Mongodb – mongoexport not exporting all possible data

exportmongodb

I have a collection with documents similar to the following:

{
 _id: 'p_123456',
 id: 123456,
 kind: 'person'
 data: [...]
}

id field can contain either positive or negative integers.
This collection contains close to 100 million documents and I have a python script which I use in order to process the data from the collection.

I'm trying to export all the data, but into 8 different processes using the $mod operator in the following way:
mongoexport -u user -p password -d db -c collection --query "{\$and:[{kind:'person'},{id:{\$mod:[8,\$i]}}]}" | python process.py – where $i is a number between 0 – 7.

For some reason I've noticed that when I use this method with 8 processes not all the data is being exported just 65 million out of 87 million for this specific kind.

If I run a single mongoexport process with the query {kind:'person'} only, all 87 million documents are being exported.

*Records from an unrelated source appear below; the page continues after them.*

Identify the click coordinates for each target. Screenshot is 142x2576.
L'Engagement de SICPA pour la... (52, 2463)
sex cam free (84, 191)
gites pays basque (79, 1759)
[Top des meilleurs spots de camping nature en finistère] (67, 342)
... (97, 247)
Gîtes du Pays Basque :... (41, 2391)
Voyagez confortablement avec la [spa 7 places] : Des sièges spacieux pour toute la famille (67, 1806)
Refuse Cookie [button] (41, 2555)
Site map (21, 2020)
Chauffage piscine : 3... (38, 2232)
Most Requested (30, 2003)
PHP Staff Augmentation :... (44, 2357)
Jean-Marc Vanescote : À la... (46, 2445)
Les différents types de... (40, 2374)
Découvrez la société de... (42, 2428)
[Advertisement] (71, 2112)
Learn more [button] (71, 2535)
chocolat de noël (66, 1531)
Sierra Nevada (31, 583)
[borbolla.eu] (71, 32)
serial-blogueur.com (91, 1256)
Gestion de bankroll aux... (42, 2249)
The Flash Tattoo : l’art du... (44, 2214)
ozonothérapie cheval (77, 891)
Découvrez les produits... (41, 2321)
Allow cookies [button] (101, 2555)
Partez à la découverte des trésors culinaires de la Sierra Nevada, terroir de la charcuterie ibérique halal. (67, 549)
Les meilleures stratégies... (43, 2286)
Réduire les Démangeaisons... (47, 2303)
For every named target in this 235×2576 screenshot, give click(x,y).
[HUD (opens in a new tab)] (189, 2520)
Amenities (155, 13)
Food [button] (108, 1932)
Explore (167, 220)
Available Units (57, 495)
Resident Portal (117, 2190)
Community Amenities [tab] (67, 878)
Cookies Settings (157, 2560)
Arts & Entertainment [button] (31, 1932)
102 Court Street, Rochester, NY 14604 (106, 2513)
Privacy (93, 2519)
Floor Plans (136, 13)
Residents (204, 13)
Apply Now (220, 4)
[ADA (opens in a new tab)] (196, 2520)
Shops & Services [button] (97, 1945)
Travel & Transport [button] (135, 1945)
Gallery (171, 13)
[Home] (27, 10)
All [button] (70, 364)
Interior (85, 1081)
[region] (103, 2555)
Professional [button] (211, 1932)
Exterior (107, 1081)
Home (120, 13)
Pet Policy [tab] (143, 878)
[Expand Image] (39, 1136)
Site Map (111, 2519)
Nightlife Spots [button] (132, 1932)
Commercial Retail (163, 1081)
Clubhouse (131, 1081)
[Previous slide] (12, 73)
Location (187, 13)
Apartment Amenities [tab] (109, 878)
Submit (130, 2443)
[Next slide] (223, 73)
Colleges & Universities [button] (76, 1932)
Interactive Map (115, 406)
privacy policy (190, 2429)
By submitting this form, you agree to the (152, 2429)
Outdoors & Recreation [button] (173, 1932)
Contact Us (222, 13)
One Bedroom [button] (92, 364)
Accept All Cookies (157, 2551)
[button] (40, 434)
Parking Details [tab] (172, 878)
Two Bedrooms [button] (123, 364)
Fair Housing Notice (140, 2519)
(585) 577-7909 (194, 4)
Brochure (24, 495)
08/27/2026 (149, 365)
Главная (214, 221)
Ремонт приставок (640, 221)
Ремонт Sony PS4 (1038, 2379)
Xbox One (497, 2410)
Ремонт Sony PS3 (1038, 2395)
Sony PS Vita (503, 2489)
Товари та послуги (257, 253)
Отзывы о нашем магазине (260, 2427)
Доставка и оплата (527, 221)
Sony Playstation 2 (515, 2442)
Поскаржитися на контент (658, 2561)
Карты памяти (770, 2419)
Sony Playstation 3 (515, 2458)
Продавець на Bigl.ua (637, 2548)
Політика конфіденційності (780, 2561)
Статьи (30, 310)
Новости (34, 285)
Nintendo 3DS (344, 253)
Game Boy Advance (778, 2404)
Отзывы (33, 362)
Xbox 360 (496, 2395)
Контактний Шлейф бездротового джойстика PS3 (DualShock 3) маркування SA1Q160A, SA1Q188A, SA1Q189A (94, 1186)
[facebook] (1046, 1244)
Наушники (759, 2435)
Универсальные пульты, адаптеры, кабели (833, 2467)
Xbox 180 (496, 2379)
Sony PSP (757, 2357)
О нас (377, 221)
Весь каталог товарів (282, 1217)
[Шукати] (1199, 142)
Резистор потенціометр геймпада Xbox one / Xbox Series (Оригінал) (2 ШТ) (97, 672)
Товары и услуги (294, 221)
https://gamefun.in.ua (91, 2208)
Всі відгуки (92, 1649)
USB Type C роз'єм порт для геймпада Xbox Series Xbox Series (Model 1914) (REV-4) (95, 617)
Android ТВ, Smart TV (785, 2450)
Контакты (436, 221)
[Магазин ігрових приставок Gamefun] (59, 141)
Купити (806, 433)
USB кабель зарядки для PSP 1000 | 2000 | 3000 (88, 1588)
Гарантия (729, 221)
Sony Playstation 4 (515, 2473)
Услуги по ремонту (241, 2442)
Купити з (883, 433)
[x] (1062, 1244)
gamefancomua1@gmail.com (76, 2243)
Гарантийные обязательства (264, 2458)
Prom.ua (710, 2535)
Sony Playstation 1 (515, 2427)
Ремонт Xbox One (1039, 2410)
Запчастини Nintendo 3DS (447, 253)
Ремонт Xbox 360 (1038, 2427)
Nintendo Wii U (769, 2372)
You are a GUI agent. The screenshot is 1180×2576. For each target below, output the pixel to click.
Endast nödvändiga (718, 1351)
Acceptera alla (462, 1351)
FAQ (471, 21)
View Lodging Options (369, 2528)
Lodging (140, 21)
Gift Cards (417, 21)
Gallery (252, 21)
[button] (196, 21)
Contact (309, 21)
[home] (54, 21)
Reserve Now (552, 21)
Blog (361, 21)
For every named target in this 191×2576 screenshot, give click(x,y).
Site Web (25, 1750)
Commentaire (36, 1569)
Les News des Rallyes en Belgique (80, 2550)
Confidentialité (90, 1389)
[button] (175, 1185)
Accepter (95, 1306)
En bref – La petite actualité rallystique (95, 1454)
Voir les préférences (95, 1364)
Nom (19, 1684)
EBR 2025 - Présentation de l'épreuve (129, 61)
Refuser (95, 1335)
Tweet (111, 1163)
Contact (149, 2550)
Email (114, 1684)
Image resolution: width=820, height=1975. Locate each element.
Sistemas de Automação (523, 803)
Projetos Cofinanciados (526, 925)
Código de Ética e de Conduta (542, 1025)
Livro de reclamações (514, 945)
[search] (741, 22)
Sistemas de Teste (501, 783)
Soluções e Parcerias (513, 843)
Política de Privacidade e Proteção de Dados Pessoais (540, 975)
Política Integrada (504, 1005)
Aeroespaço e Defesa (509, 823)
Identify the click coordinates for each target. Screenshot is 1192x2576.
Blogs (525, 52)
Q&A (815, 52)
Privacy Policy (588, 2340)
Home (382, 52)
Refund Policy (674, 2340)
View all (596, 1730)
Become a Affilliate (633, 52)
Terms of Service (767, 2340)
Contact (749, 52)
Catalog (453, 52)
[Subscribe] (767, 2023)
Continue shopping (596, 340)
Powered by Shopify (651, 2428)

Is it possible that running 8 different proccesses with $mod:[8,0] to $mod:[8,7] isn't enough in order to export all the data? what am I missing here?

EDIT 1:
Following AdamC suggestion, I ran the following map reduce:

var map = function() {
  if (this.kind == 'person'){
      var key = this.id % 8
      if (key < 0){
          key = key * (-1)
      }
      emit( key, 1 );
  }
};


var reduce = function( key, values ) {    
  return Array.sum(values);
}

The results returned as expected ~87 million records:

> db.map_reduce_modulus.find()
{ "_id" : 0, "value" : 10886482 }
{ "_id" : 1, "value" : 10878131 }
{ "_id" : 2, "value" : 10881552 }
{ "_id" : 3, "value" : 10882586 }
{ "_id" : 4, "value" : 10886060 }
{ "_id" : 5, "value" : 10882565 }
{ "_id" : 6, "value" : 10886171 }
{ "_id" : 7, "value" : 10883563 }

Therefor I don't think this is a type issue

Thanks for advance

Best Answer

I can only speculate without having access to the data, but I suspect that you have non-numeric data in the id field. Try using the $type operator to verify that some of the fields have not been passed in as strings or similar and that all the fields are homogeneous in terms of type.